## Start

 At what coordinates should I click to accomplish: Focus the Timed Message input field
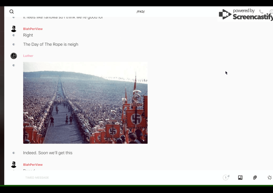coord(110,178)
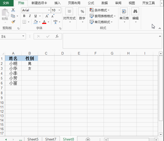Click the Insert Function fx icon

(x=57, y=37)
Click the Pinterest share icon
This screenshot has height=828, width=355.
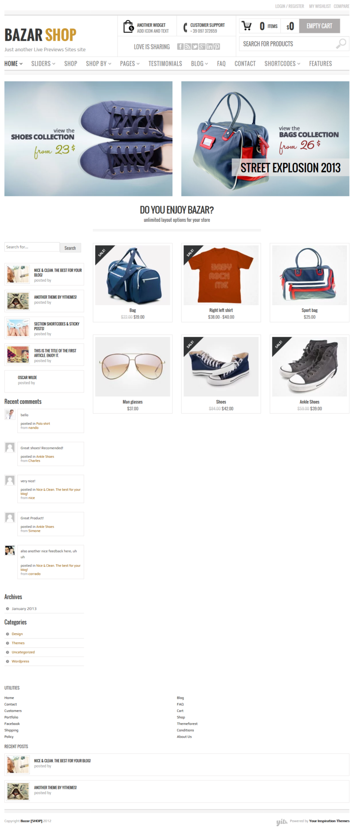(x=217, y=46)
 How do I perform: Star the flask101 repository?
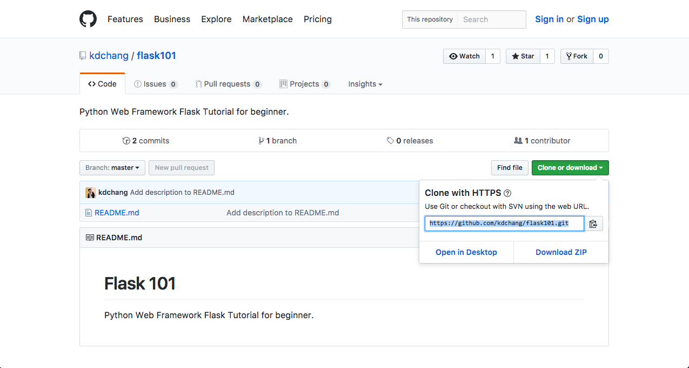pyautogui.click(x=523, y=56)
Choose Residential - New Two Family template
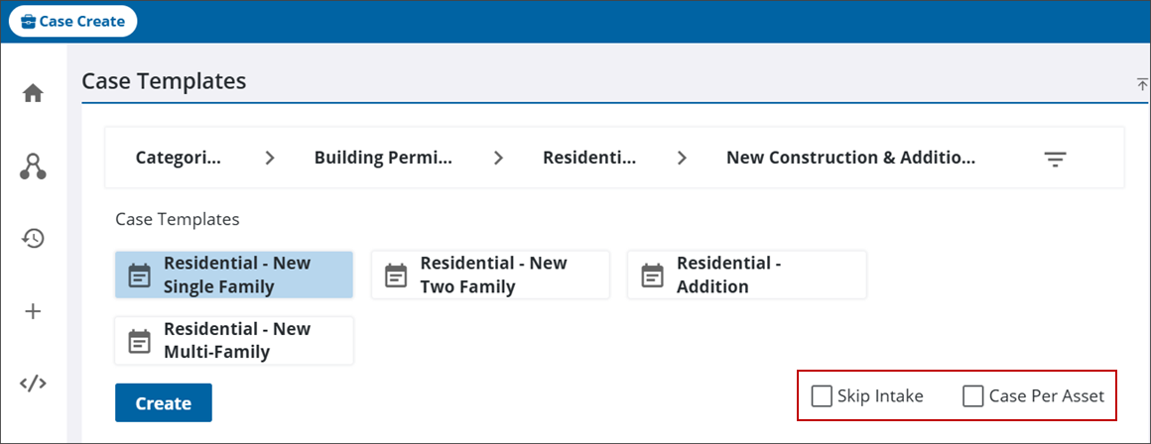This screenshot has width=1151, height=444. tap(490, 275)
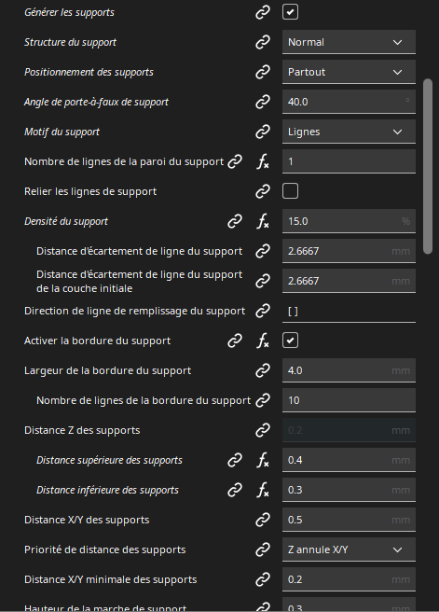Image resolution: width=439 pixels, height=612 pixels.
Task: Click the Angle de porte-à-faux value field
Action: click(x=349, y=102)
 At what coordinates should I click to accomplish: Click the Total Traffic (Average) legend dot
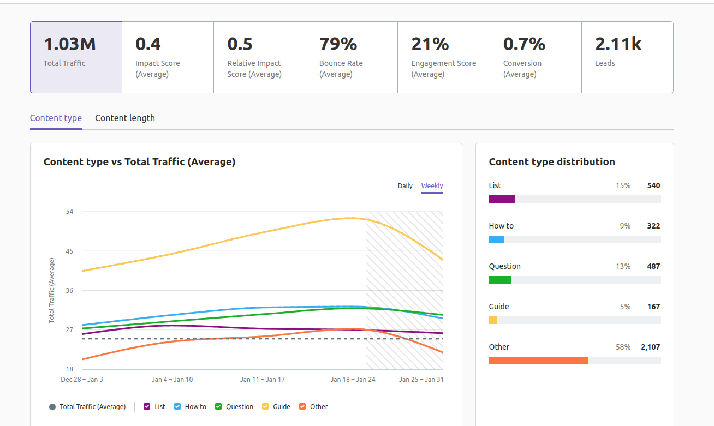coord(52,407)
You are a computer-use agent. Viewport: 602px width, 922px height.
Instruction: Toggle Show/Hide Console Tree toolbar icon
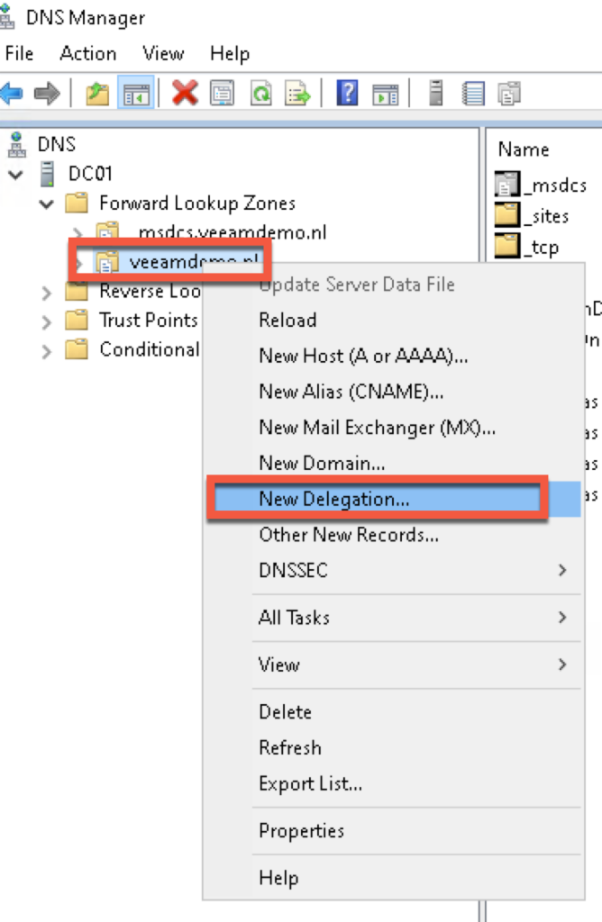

## End

### Job
Write out the records again, starting at the line that contains "At what coordinates should I click to accomplish: Click" and ending at the end of the records, and shift every coordinate in the answers by -60. Leave the pictures out.

### Result of this task
 At what coordinates should I click to accomplish: Click the Total Traffic (Average) legend dot
coord(-8,347)
You are a computer-use agent. Viewport: 602px width, 922px height.
Instruction: Toggle Show/Hide Console Tree toolbar icon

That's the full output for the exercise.